▸ DATA FOR THIS TASK
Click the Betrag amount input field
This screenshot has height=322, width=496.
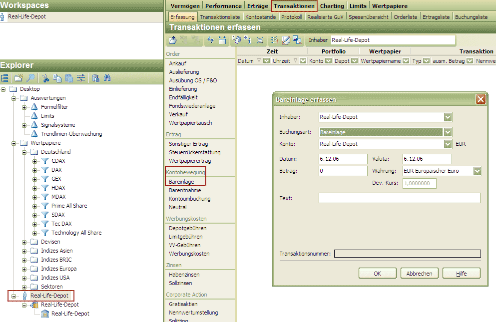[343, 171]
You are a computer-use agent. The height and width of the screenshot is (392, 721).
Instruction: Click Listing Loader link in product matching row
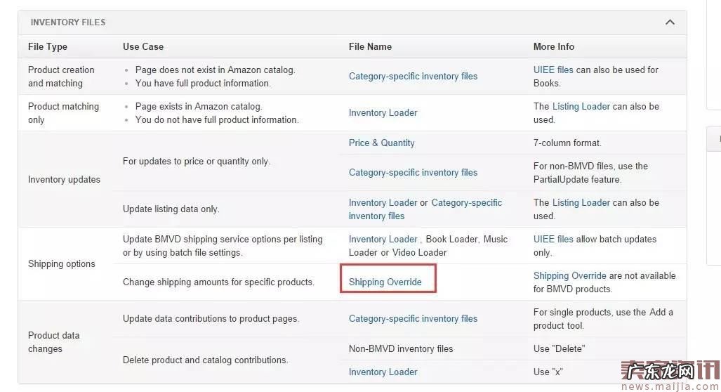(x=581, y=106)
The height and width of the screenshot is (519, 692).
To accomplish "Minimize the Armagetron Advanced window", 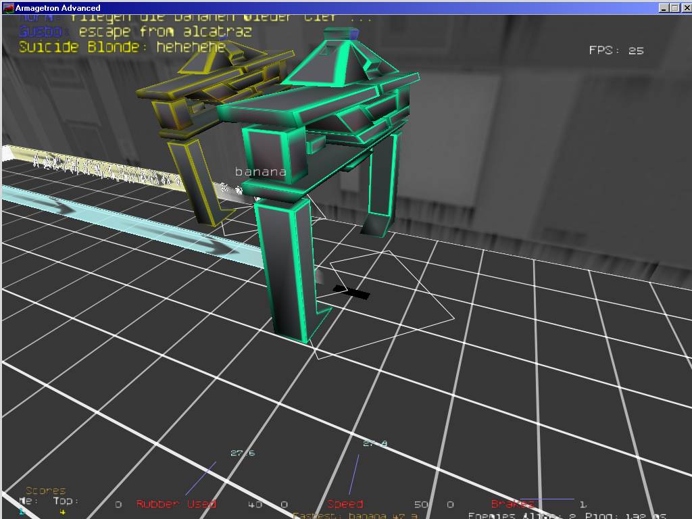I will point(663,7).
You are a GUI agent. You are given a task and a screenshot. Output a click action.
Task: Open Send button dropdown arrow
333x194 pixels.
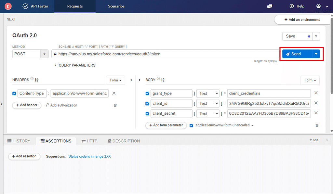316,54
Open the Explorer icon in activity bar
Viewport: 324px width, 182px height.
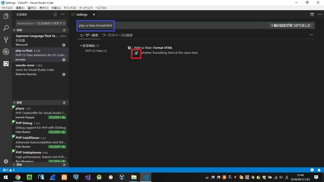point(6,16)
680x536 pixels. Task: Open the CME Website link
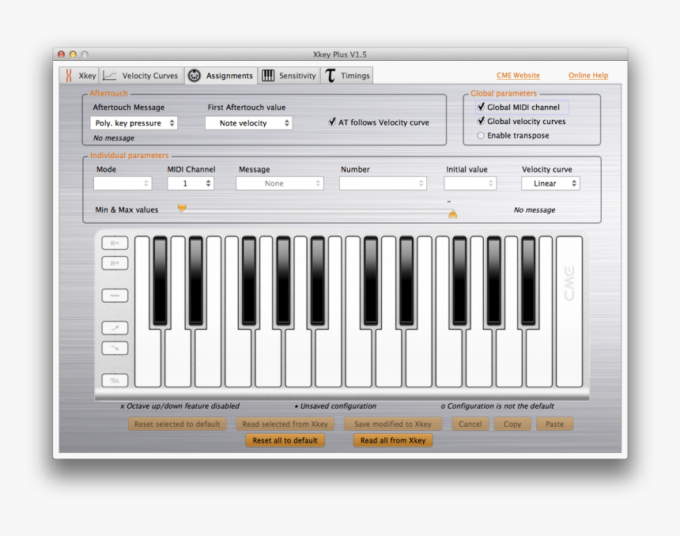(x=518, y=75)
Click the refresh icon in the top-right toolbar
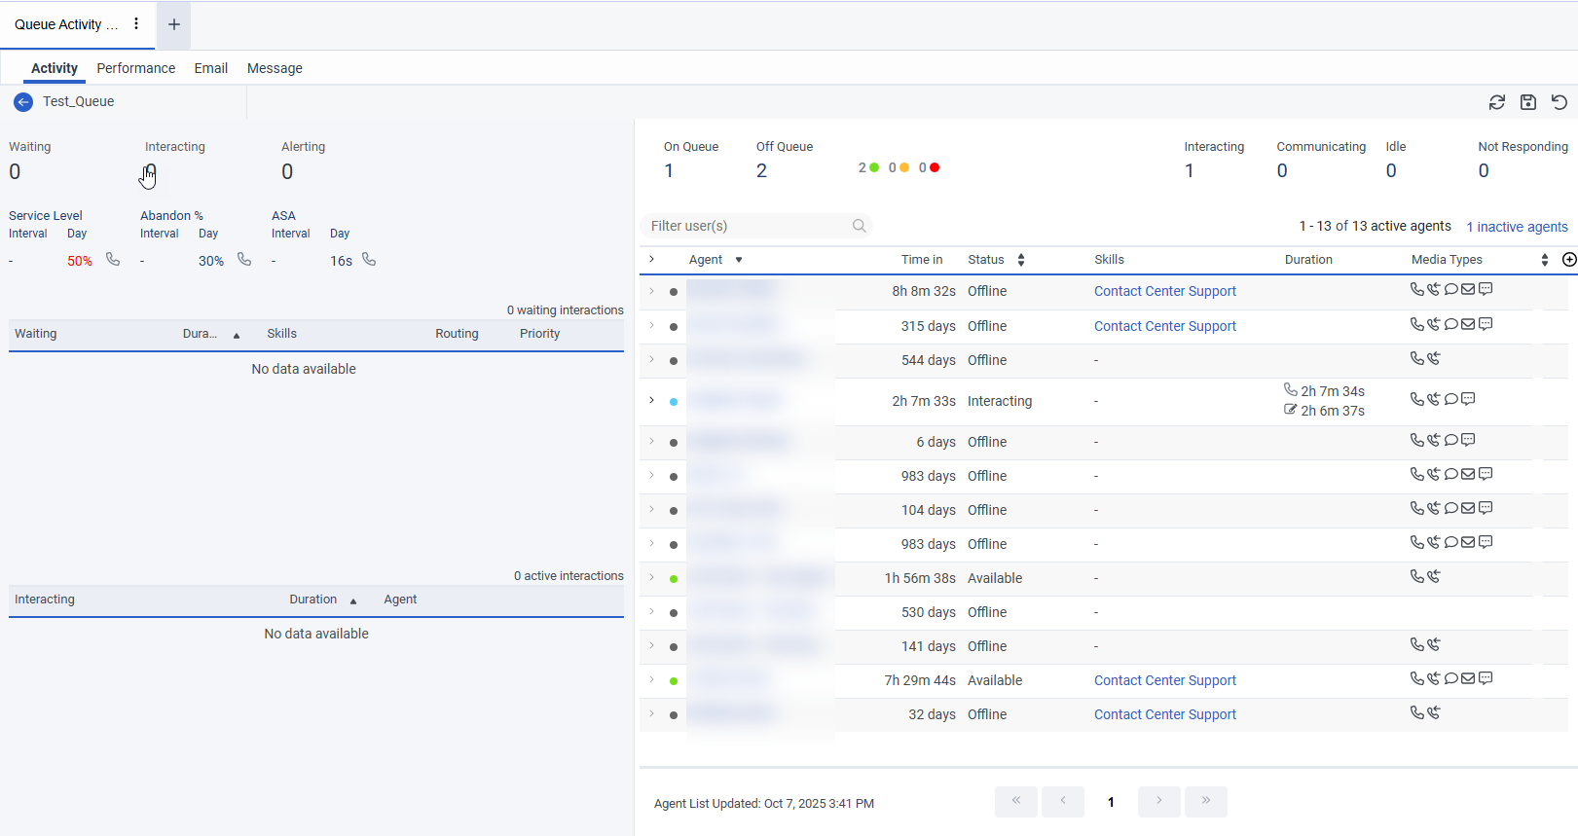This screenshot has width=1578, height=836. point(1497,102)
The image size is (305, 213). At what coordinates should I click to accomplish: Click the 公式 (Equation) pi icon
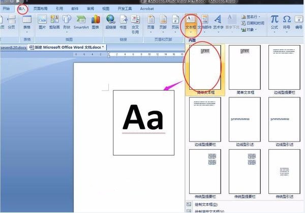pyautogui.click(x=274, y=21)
...
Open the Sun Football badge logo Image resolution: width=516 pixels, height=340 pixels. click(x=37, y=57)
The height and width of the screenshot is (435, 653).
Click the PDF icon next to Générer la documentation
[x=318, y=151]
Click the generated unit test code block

▸ WORK ITEM
Each line of the data that includes "agent" counts once; say how many there are, giving nothing but the number.

▸ RESPONSE BELOW
2